• [GOAL]:
Copy out the records word for word, starting at the line that contains "Given: Click the increase indent icon" and ending at the last line of the records. Omit the pictures.

• [SUPPLIED INFORMATION]:
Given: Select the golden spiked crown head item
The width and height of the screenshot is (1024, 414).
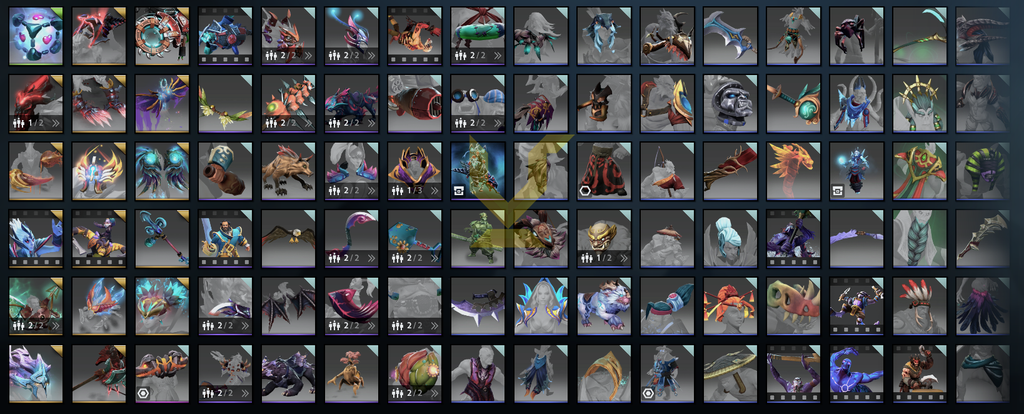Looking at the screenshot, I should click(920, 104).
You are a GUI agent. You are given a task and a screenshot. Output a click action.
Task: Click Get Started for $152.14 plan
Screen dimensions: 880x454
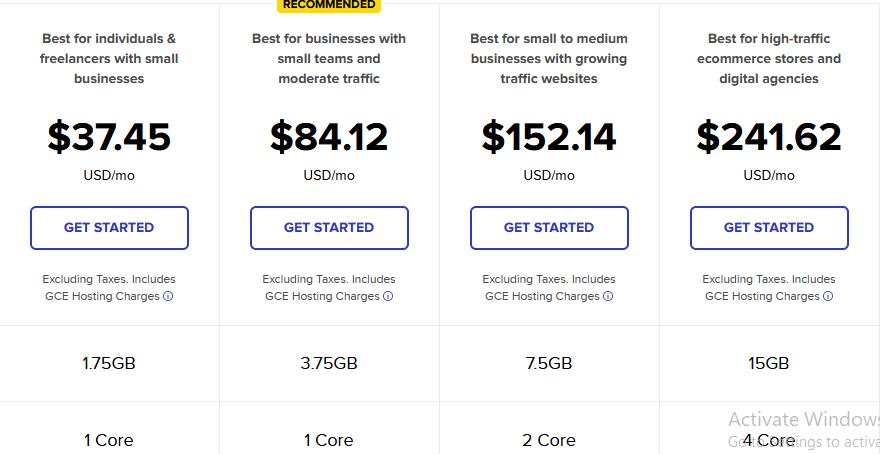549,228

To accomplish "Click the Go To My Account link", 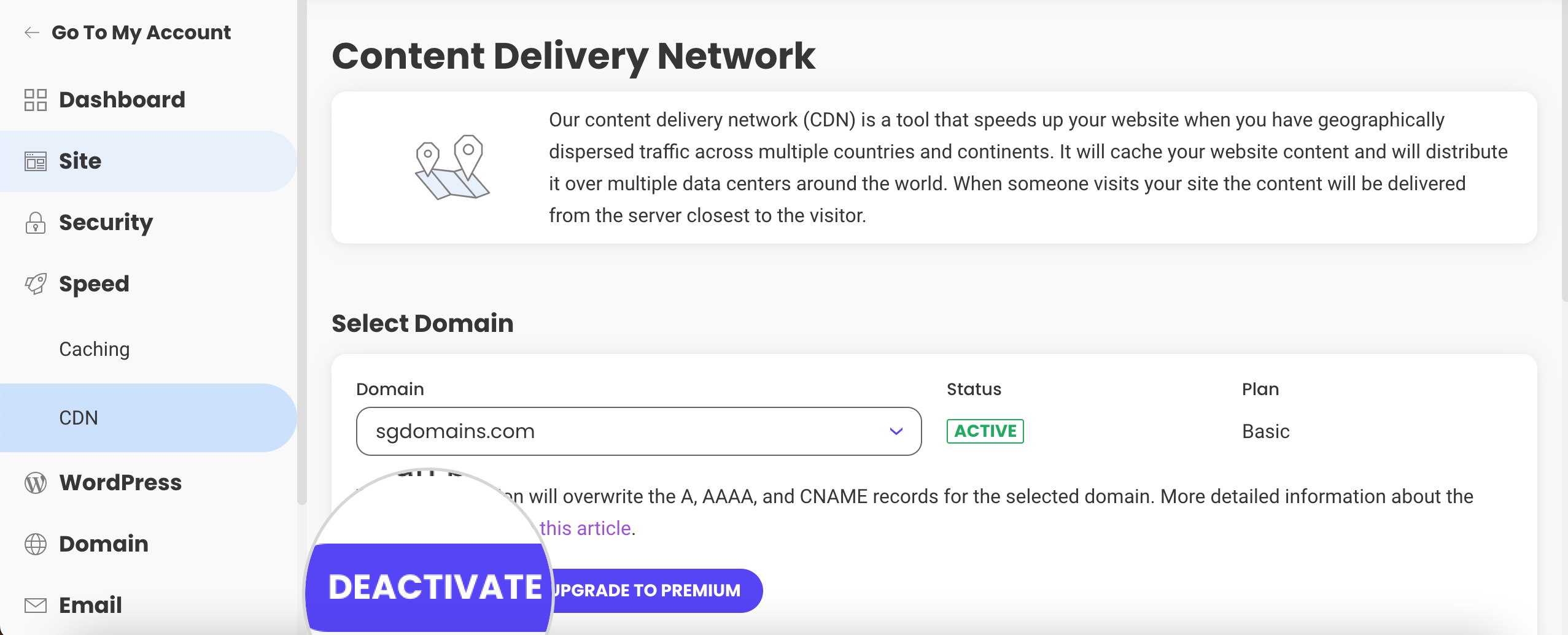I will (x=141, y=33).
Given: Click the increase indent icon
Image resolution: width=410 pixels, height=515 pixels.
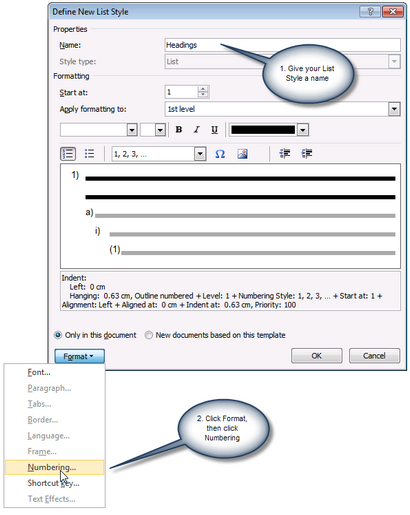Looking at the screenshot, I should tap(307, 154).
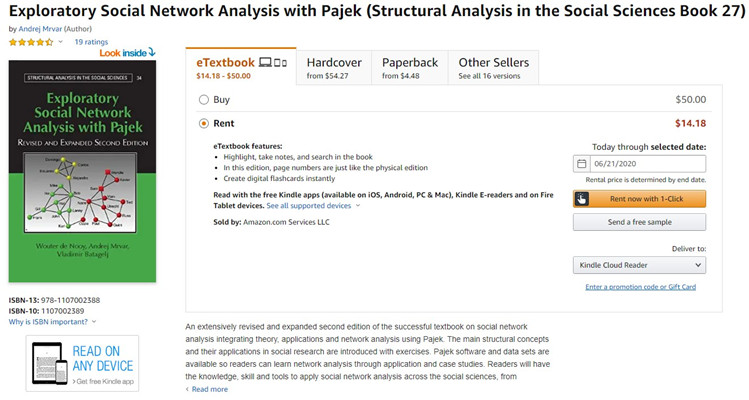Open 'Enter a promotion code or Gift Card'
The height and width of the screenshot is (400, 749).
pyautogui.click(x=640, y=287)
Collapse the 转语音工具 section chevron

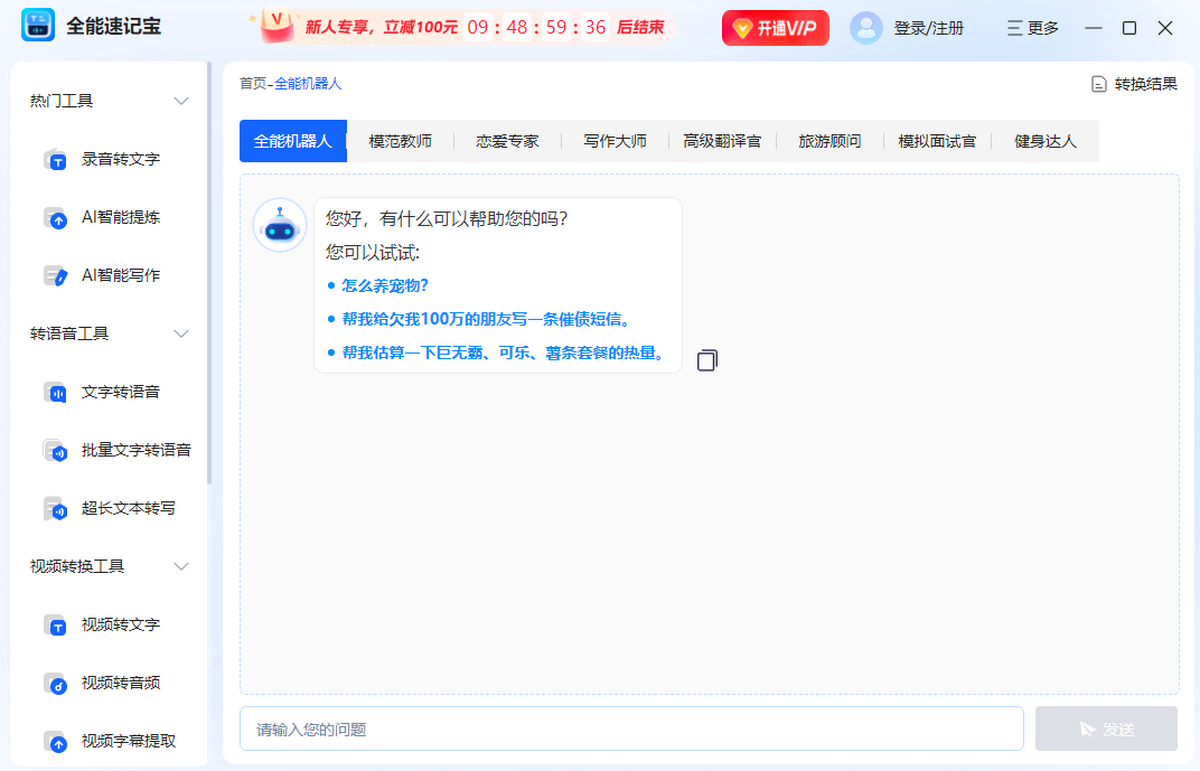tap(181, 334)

• [CORRECT OUTPUT]:
Given: Click the increase indent icon
Image resolution: width=410 pixels, height=515 pixels.
Looking at the screenshot, I should tap(307, 154).
Open 'Enter a promotion code or Gift Card'
The height and width of the screenshot is (400, 749).
pyautogui.click(x=640, y=287)
Collapse the 转语音工具 section chevron

tap(181, 334)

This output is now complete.